Temperature-responsive semitelechelic poly(N-isopropylacrylamide) (PIPAAm) bearing a carboxyl end group has been chemically immobilized on aminated polystyrene particle surfaces via condensation reaction. PIPAAm-grafted particles were uniformly suspended in aqueous media at lower temperatures. With increasing temperature, PIPAAm-grafted particles aggregated and precipitated. Such reversible changes in particle colloidal behaviour was correlated to temperature-modulated hydrophilic/hydrophobic changes of particle surfaces modified by PIPAAm hydration/dehydration with temperature changes. Interactions between platelets and PIPAAm-grafted surfaces were studied by monitoring cytoplasmic free Ca2+ concentration ([Ca2+]i) changes in platelets using intracellularly-trapped Ca2+ indicator dye, Fura 2, at various temperatures. Although changes in [Ca2+]i in platelets in contact with PIPAAm-grafted particles were not observed below the critical temperature of PIPAAm, significant changes in [Ca2+]i in platelets were induced by contact with particles above this critical temperature.
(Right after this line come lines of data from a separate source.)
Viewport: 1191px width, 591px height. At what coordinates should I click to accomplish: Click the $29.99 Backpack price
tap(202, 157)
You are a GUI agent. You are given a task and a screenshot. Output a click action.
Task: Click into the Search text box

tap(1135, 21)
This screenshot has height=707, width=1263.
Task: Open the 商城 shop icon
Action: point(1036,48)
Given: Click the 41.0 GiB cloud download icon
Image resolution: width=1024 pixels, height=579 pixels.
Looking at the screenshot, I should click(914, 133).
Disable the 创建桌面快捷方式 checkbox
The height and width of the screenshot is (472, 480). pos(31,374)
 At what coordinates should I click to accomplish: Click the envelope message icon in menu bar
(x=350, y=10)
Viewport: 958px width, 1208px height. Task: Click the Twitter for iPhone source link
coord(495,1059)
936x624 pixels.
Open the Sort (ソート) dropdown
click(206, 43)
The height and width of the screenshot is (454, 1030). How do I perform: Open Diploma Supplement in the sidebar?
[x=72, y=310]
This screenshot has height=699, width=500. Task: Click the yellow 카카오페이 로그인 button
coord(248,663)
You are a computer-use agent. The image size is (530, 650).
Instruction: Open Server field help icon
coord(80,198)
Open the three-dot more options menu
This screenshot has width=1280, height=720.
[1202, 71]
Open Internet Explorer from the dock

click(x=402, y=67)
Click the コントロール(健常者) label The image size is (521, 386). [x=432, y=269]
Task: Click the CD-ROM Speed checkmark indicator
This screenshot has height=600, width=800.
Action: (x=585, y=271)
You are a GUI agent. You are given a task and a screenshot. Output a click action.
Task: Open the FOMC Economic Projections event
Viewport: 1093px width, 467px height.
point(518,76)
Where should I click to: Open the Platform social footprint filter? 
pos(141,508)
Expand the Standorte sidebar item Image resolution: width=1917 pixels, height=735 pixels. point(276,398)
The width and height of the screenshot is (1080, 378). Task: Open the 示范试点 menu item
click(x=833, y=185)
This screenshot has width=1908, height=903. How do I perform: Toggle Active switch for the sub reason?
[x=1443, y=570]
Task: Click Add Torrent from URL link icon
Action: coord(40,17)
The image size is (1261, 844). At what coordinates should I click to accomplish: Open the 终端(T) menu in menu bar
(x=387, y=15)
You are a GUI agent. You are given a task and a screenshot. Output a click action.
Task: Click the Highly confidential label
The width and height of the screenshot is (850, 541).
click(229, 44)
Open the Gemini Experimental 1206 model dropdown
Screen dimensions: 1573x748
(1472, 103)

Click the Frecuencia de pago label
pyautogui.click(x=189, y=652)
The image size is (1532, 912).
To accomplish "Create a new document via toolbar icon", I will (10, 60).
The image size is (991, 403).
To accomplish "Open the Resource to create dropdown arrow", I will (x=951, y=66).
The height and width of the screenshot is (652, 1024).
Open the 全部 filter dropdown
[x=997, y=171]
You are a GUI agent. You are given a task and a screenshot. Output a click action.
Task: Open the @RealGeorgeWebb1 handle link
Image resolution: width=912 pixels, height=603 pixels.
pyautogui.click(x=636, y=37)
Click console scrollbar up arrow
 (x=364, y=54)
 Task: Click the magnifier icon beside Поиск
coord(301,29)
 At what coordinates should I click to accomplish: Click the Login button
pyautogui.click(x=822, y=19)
Furthermore, temperature-modulated cell adsorption/desorption control by PIPAAm-grafted particles was investigated using a particle aggregation assay in the presence of lymphocytes. Below the critical temperature of PIPAAm, mixed suspensions were completely homogeneous due to minimal interaction between lymphocytes and hydrated particles. In contrast, aggregated precipitates were observed by increasing the suspension temperature above the critical temperature of PIPAAm resulting from strong hydrophobic interactions between particles with lymphocytes. These precipitates are reversibly resuspended in cold buffer. The feasibility of cell activation/inactivation or cell attachment/detachment control by temperature-modulated surface changes is attractive for suspension cell culture and drug delivery at targeted sites in vivo.